■ Directions ■
From the line containing "The height and" down to the last line of the entries, print each line exactly and leave the pictures out.

■ Information shown ■
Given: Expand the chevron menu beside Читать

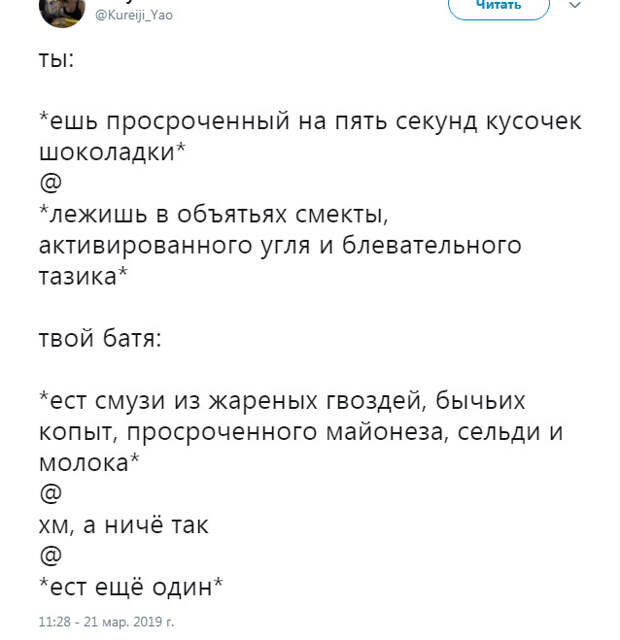Looking at the screenshot, I should (575, 6).
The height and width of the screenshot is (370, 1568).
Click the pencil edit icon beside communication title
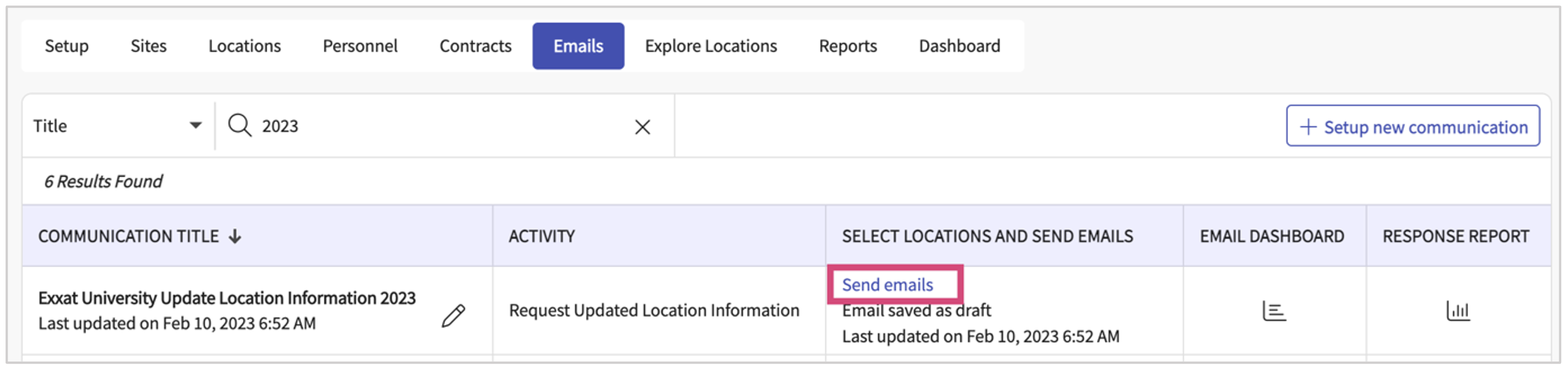[453, 316]
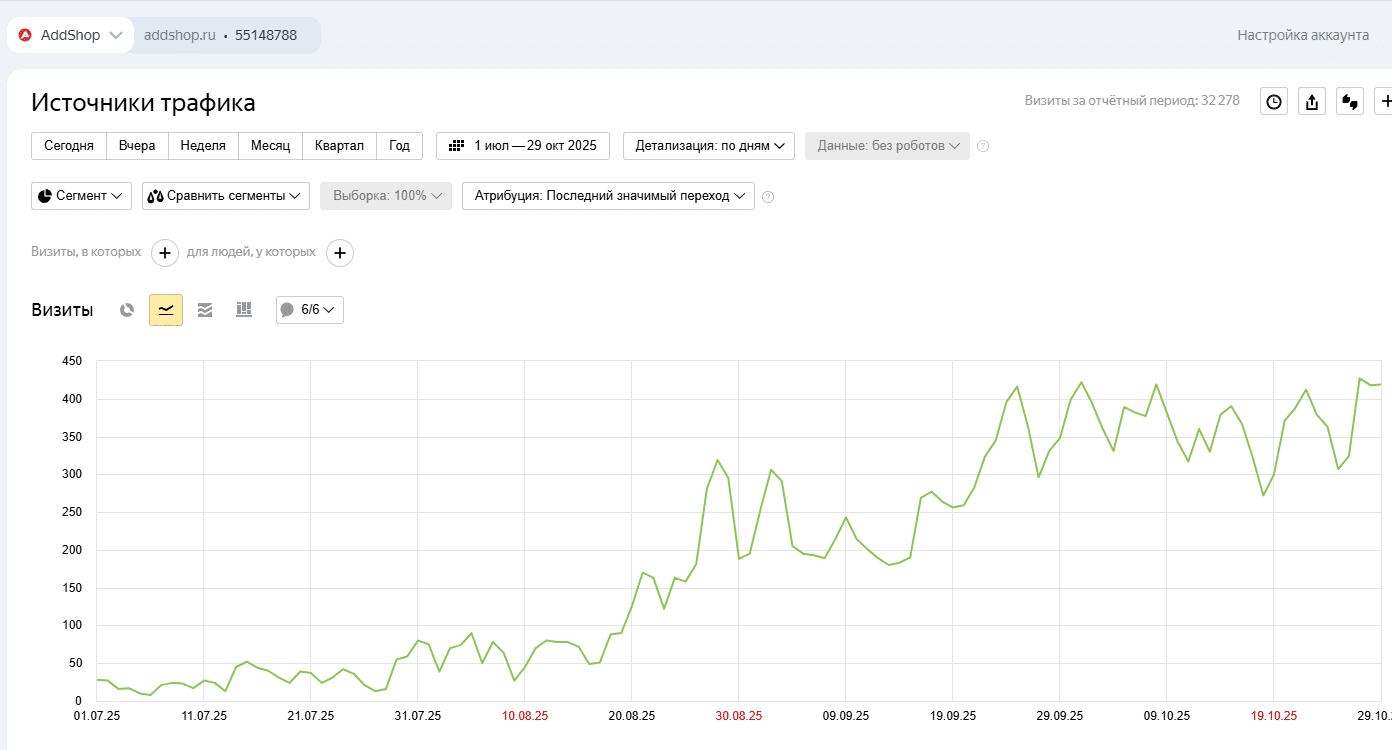
Task: Click the export report icon
Action: (x=1312, y=101)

■ Response to this exercise ■
The height and width of the screenshot is (370, 1568).
Click the pencil edit icon beside communication title
[453, 316]
Task: Click the export report icon
Action: (x=1312, y=101)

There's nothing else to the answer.